Q1.  I wanted to pass a cyclist because no vehicles were approaching me but there was a double yellow line.  What am I supposed to do? Good news! Pennsylvania law allows drivers to cross a double yellow line to pass a cyclist when there’s no oncoming traffic. 

Q2.  Why don’t you move to the shoulder when you know a vehicle is coming behind you? There are a couple possible reasons. (1) There is often debris, gravel, or obstacles in the shoulder that make it unsafe for us to ride there. (2) If another vehicle is approaching from the other direction, we might be concerned that you’ll be tempted to squeeze between us and the oncoming car as you pass, creating an unsafe situation that doesn’t give us the four feet of safety clearance required by law. (3) We may be approaching an intersection and planning to turn left, so we need to move into the proper lane for turning. (4) By law, bicycles are permitted to use the entire travel lane, just like motorcycles and other motor vehicles. Honestly, we’re not trying to be difficult! Typically, we’re trying to ride in a way that’s safest for everyone. 

Q3.  Why do cyclists ride on hilly, winding country roads with no shoulder? It’s dangerous when I come over the top of a hill and suddenly find a cyclist in front of me. Many cyclists enjoy riding country roads—in addition to being beautiful and scenic, they typically have a lot less traffic. Cyclists bear some responsibility here: they should wear bright, highly visible clothing and use flashing red taillights so you’ll notice them quickly. You bear some responsibility too: If you find yourself cresting a hill on a quiet country road, consider that you don’t know what’s over the top of the hill—yes, there could be a cyclist there. There could also be a pedestrian, a deer, a stopped car. It’s always best to proceed with caution when you can’t see that far in front of you.

Q4.  Why do cyclists sometimes ride two abreast?  That makes it harder to pass.  Could be they’re friends enjoying a chat! Riding two abreast is allowed by Pennsylvania law, same as for motorcyclists.

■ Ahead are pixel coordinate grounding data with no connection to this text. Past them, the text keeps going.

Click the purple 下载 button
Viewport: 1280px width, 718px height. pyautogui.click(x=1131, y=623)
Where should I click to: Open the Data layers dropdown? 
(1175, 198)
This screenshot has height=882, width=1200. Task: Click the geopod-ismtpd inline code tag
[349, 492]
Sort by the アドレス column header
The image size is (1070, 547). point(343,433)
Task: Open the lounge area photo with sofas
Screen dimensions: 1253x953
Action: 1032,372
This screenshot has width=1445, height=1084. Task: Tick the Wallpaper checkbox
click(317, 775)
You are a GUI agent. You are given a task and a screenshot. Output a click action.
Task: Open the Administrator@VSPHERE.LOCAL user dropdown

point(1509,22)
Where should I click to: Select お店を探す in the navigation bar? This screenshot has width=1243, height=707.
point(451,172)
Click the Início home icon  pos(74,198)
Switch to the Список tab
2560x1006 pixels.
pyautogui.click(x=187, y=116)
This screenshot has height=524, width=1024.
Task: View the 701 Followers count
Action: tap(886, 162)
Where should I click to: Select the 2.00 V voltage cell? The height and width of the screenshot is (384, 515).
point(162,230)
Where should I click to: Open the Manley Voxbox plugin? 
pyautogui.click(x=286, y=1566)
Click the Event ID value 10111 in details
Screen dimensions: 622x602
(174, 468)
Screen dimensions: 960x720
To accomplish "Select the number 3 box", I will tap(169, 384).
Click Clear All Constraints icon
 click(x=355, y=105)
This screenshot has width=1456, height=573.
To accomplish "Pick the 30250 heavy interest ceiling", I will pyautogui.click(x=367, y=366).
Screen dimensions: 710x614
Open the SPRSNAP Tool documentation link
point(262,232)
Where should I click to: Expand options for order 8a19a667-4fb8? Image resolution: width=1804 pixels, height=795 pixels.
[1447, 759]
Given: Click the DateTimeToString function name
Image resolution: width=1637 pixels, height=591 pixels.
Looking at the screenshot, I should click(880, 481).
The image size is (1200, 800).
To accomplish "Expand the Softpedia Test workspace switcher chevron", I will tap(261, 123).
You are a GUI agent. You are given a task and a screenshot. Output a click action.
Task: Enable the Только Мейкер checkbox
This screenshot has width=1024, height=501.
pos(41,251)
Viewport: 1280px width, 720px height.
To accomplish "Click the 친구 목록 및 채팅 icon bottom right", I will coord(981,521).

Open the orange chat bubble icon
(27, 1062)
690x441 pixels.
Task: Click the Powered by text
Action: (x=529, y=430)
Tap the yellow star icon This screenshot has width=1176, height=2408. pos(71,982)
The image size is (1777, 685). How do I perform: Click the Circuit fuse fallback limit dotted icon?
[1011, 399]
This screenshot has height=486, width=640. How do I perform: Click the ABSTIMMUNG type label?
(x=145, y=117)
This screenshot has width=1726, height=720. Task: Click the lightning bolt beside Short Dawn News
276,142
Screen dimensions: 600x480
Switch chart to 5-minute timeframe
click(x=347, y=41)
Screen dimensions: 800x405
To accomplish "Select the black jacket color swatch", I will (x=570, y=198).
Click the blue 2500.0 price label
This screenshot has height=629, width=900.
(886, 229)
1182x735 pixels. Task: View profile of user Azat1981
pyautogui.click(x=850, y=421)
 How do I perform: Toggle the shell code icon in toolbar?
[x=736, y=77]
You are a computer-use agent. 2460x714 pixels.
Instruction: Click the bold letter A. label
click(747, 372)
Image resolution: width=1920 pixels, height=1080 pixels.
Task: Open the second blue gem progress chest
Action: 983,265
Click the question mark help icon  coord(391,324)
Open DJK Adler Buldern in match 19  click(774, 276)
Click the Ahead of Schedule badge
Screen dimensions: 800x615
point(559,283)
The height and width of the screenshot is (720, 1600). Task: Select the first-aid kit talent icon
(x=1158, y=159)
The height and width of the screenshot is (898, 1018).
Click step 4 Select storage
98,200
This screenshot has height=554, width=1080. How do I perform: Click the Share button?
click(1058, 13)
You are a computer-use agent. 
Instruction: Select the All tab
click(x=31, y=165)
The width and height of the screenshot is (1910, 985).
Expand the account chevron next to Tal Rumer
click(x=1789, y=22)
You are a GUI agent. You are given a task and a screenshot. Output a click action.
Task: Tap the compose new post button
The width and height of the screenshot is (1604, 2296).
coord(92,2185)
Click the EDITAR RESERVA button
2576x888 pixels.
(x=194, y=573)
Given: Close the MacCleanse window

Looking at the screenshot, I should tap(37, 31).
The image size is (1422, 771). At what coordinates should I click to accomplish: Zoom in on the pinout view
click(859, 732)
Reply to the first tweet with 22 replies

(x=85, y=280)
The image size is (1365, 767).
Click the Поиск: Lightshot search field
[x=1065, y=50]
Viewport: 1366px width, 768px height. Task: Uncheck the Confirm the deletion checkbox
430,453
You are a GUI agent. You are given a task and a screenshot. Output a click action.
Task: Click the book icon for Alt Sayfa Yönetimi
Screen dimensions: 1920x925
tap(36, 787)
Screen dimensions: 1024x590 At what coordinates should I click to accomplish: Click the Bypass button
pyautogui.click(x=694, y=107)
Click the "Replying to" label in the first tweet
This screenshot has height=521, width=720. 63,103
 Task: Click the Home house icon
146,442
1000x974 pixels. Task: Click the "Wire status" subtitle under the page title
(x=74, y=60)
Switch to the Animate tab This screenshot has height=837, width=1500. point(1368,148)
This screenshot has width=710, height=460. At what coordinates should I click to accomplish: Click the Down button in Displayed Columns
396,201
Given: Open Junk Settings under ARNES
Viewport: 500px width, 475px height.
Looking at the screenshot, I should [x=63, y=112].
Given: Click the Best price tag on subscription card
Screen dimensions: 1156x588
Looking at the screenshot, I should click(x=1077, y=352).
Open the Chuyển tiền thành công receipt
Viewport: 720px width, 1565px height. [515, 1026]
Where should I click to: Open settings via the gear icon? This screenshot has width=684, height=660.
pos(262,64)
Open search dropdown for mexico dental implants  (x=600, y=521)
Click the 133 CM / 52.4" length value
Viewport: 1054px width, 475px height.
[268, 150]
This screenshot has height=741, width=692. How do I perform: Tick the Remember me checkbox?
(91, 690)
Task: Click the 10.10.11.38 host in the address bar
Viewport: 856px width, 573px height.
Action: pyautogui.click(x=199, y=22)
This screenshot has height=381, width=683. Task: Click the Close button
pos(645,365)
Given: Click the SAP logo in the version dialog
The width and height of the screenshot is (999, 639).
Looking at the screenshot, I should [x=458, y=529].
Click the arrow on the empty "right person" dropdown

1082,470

Most cyclists will form a single-file line as soon as they hear a vehicle approaching from behind. (With a larger group of riders, it may take a few moments for word to be passed up the line that a car is approaching.) Although this is not required by law, it’s a courtesy that the vast majority of bike riders follow – and one that we strongly encourage. 

Q5.  Isn’t it better for a bike to ride against the flow of traffic? No. Bikes are required by law to ride in the same direction as traffic because it’s safer. For example, when you pull up to an intersection in a car to make a right turn, you look to the left for oncoming traffic. If a bike were coming from the right (against the flow), you wouldn’t see it and might pull out in front of it. It’s safest for bike riders to act predictably like any other vehicle in traffic.

Dennis has been riding the roads of Adams County for 27 years and is retired from federal government service. He is the secretary for the HABPI board.